#### Input rows

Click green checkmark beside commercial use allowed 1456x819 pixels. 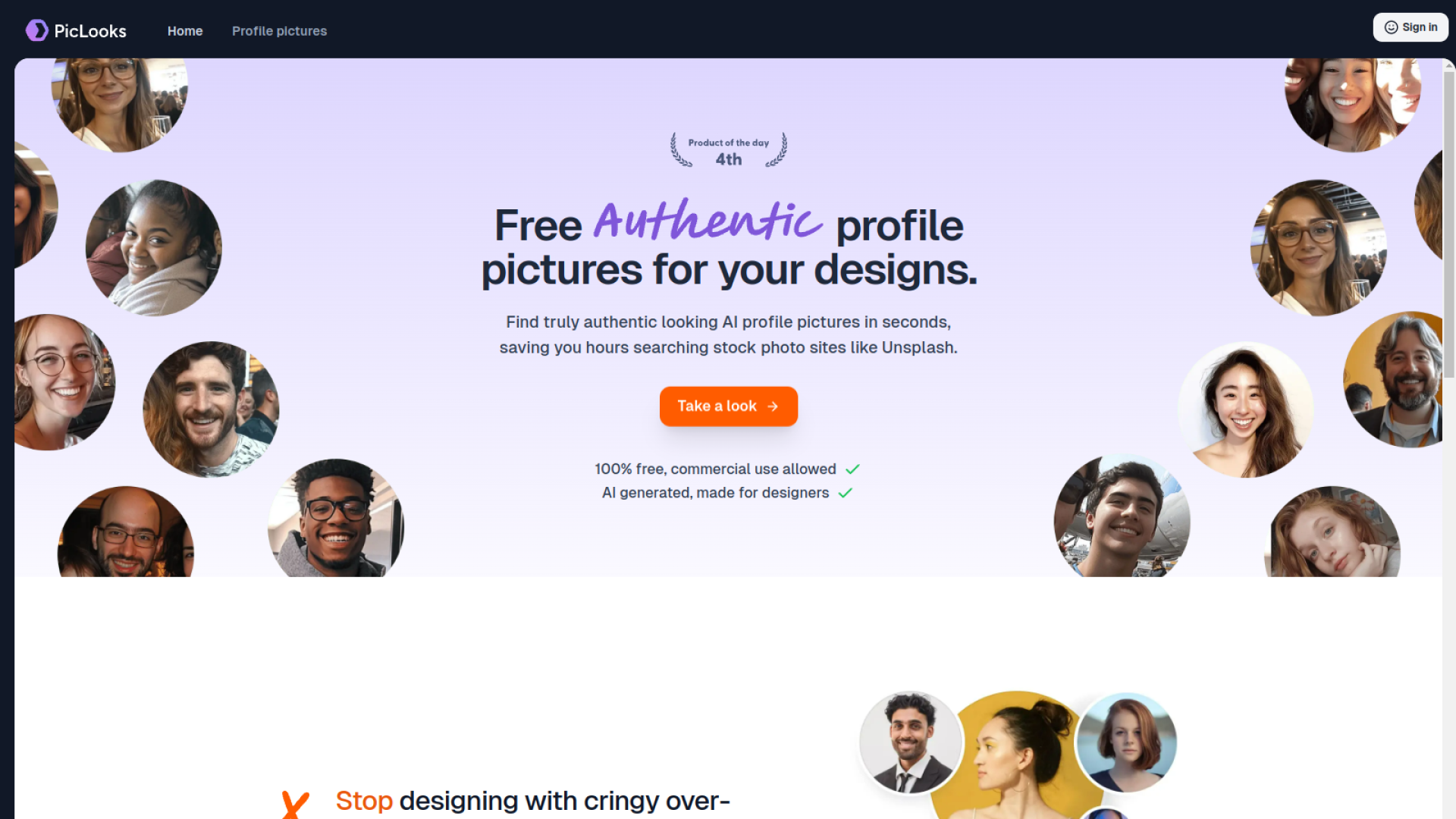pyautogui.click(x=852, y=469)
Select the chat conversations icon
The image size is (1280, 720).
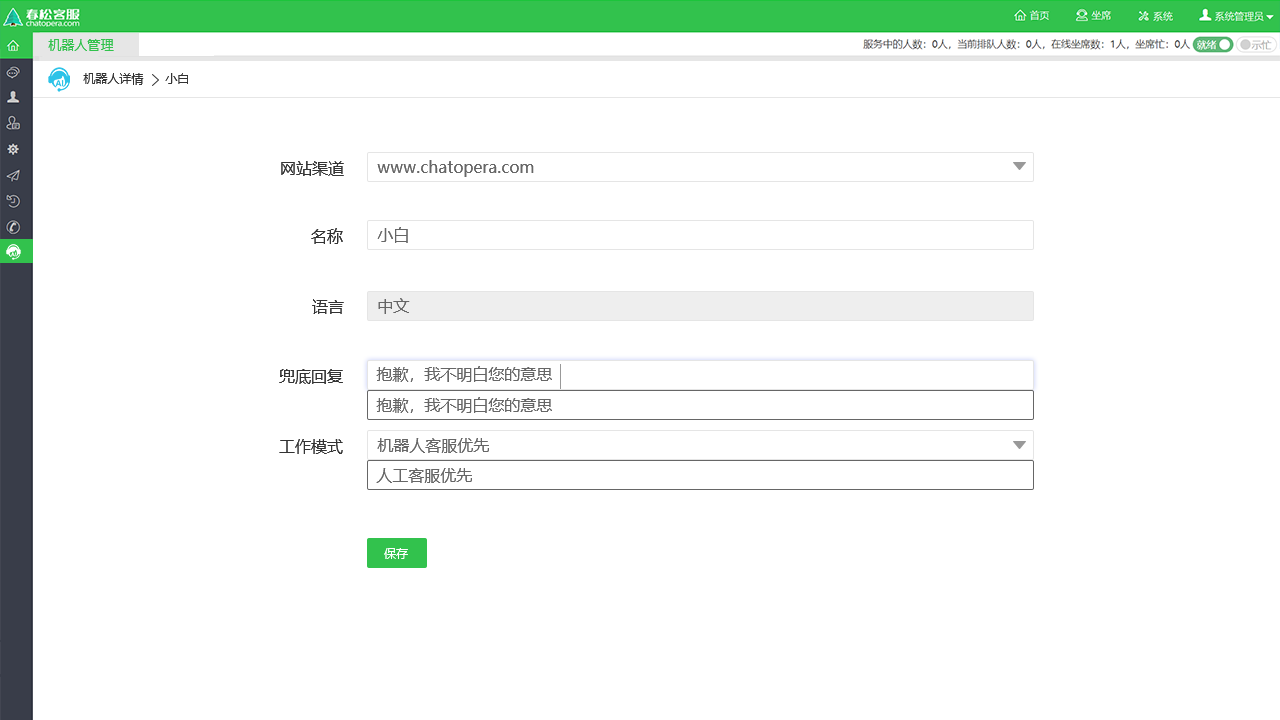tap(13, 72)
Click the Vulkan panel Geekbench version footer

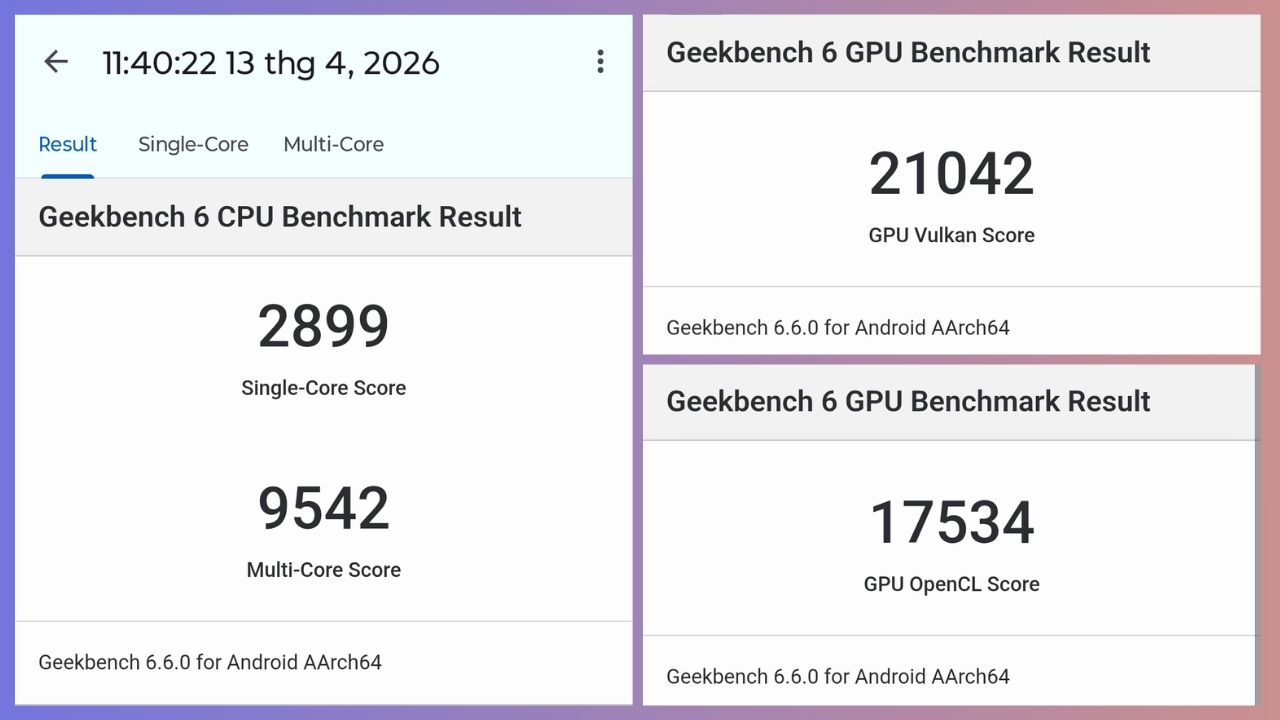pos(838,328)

########
#### Input rows

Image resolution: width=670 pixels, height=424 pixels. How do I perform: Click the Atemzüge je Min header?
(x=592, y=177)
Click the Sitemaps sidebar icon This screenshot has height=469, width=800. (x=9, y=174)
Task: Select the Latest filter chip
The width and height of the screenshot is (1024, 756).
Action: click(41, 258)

########

### Exercise aim
Can you rewrite the records from the line with "Task: Select the Latest filter chip" to the line with "Action: click(41, 258)", changing "screenshot" to "image" and leaving everything else the same?

### Answer to the problem
Task: Select the Latest filter chip
The width and height of the image is (1024, 756).
Action: click(41, 258)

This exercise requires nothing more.